NONPRECEDENTIAL DISPOSITION
To be cited only in accordance with
Fed. R. App. P. 32.1
United States Court of Appeals
For the Seventh Circuit
Chicago, Illinois 60604
Submitted December 4, 2008
Decided December 5, 2008
Before
FRANK H. EASTERBROOK, Chief Judge
WILLIAM J. BAUER, Circuit Judge
JOHN DANIEL TINDER, Circuit Judge
No. 07‐3835
UNITED STATES OF AMERICA, Appeal from the United States District
Plaintiff‐Appellee, Court for the Eastern District of Wisconsin.
v. No. 06‐CR‐289
CORA J. CAMERON, Rudolph T. Randa,
Defendant‐Appellant. Chief Judge.
O R D E R
Cora Cameron pleaded guilty to one count of criminal contempt of court, see
18 U.S.C. § 401, for violating a bankruptcy court order that prohibited her from preparing
bankruptcy petitions and schedules and from accepting compensation for such preparation.
She was sentenced to six months’ imprisonment. She appealed, but her appointed counsel
moves to withdraw because counsel cannot discern a nonfrivolous basis for appeal.
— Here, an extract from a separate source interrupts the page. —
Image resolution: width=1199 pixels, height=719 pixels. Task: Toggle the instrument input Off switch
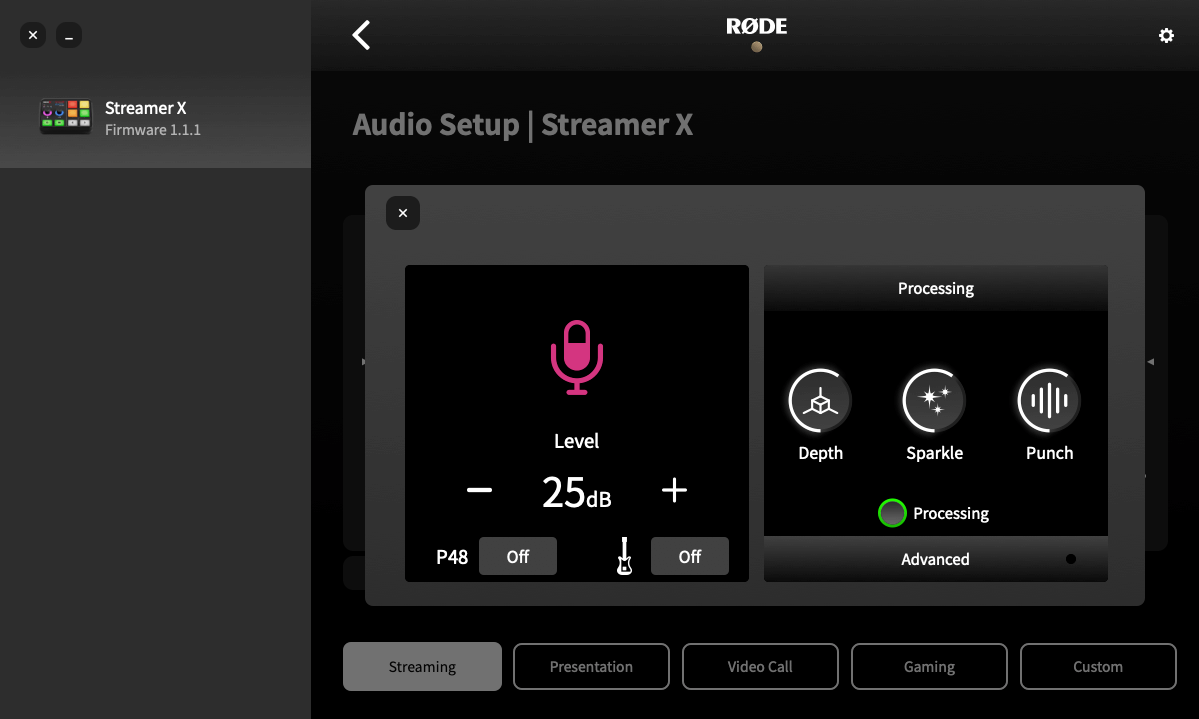[689, 556]
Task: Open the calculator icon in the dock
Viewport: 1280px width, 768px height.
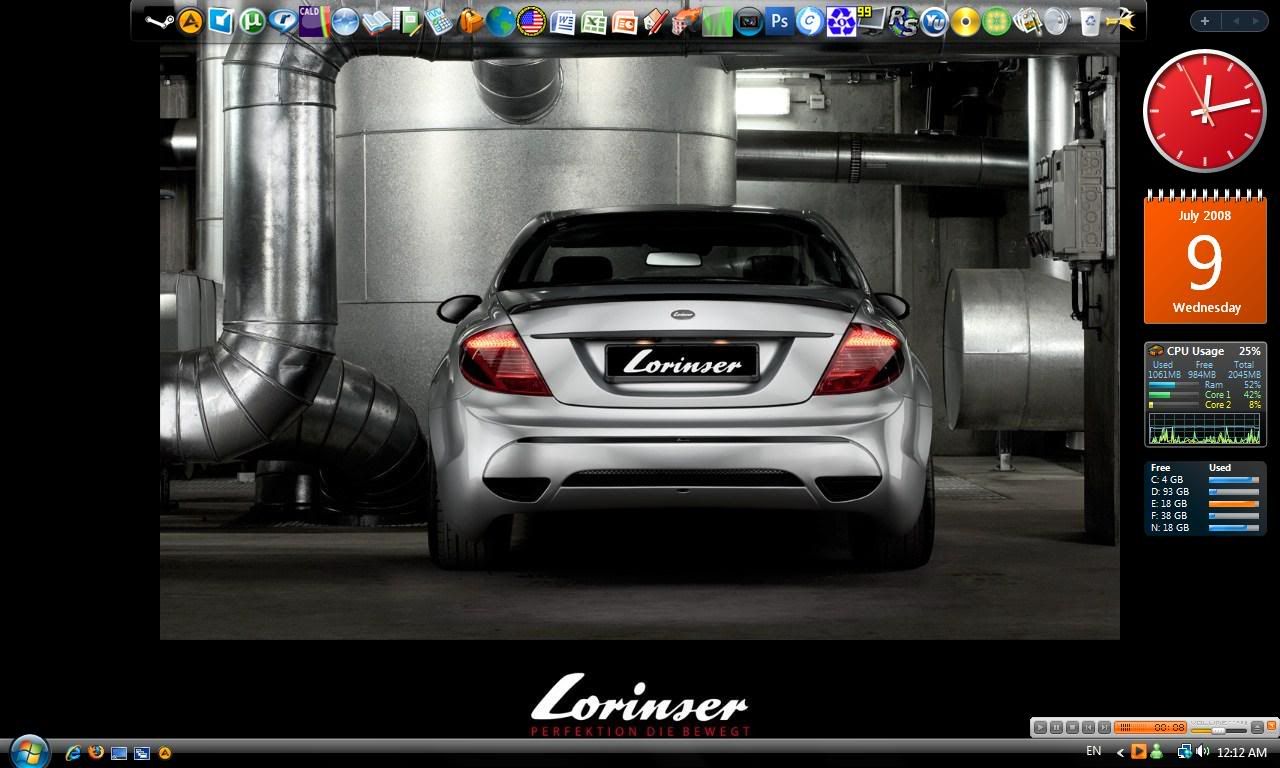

See
Anders v. California, 386 U.S. 738 (1967). Cameron did not accept our invitation to comment
No. 07‐3835 Page 2
on counsel’s submission. We limit our review to the potential issues counsel identifies.
United States v. Schuh, 289 F.3d 968, 973‐74 (7th Cir. 2002).
Counsel first considers whether Cameron could argue that the Rule 11 plea colloquy
was deficient. But, as counsel recognizes, the issue is inappropriate for appeal because
Cameron does not wish to withdraw her plea. See United States v. Knox, 287 F.3d 667, 671
(7th Cir. 2002).
Counsel alludes to a possible issue involving ineffective assistance of trial counsel.
He notes a letter that Cameron wrote to trial counsel complaining that counsel “forced” her
into pleading guilty and “promised” her that pleading guilty would result in her receiving
only home confinement. If Cameron wishes to raise a claim of ineffective assistance of
counsel, however, she should do so in a collateral proceeding under 28 U.S.C. § 2255 so that
a record can be developed. Massaro v. United States, 538 U.S. 500, 504‐05 (2003); United States
v. Harris, 394 F.3d 543, 557‐58 (7th Cir. 2005).
Finally, counsel considers whether Cameron could challenge the guidelines
calculation, the reasonableness of her sentence, or the district court’s consideration of the
factors in 18 U.S.C. § 3553(a). We presume that a sentence within a correctly calculated
guidelines range is reasonable. See Rita v. United States, 127 S. Ct. 2456, 2462‐64 (2007);
United States v. Mykytiuk, 415 F.3d 606, 608 (7th Cir. 2005). Here the court, with the parties’
agreement, applied U.S.S.G. § 2B1.1(b)(8)(C) as the guideline for the offense most analogous
to that of contempt. See U.S.S.G. § 2J1.1; 18 U.S.C. § 401. Cameron’s six‐month sentence
falls within a properly calculated guidelines range of four to ten months, so we would
presume it reasonable. Further, the court duly considered Cameron’s principal argument
for a lower sentence, see United States v. Cunningham, 429 F.3d 673, 679 (7th Cir. 2005), that
is, her request to serve a sentence of probation or home confinement in light of her health
problems. The court rejected it on grounds that such a sentence would not promote respect
for the law, and instead recommended a medical facility. Finally, the court adequately
considered the relevant § 3553(a) factors, such as Cameron’s history and characteristics, the
nature, circumstances, and seriousness of the offense, and the need to promote respect for
the law. See United States v. Panaigua‐Verdugo, 537 F.3d 722, 727‐28 (7th Cir. 2008).
Accordingly, we GRANT counsel’s motion to withdraw and DISMISS the appeal.